Source: U.S. National Archives, College Park, MD
It is with sincere pleasure that we acknowledge the great services rendered by Dr. S. A. Mudd (prisoner) during the prevalence of yellow fever at the Fort. When the very worthy surgeon of the Post, Dr. J. Sim Smith, fell one of the first victims of the fatal epidemic, and the greatest dismay and alarm naturally prevailed on all sides, deprived as the garrison was of the assistance of any medical officer, Dr. Mudd, influenced by the most praiseworthy and humane motives, spontaneously and unsolicited came forward to devote all his energies and professional knowledge to the aid of the sick and dying. He inspired the hopeless with courage, and by his constant presence in the midst of danger and infection, regardless of his own life, tranquillized the fearful and desponding.

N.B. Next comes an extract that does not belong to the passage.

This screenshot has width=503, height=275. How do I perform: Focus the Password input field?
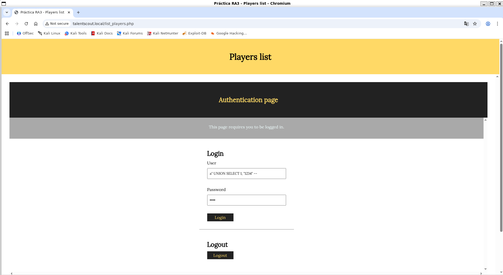246,200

By his prudence and foresight, the hospital upon an adjacent island, to which at first the sick were removed in an open boat, was discontinued. Those attacked with the malady were on the spot put under vigorous treatment. A protracted exposure on the open sea was avoided, and many now strong doubtless owe their lives to the care and treatment they received at his hands. He properly considered the nature and character of the infection and concluded that it could not be eradicated by the mere removal of the sick, entailing, as it did, the loss of valuable time necessary for the application of the proper remedies, exposure of those attacked and adding to the general fear and despondency. The entire different system of treatment and hospital arrangement was resorted to with the happiest effect.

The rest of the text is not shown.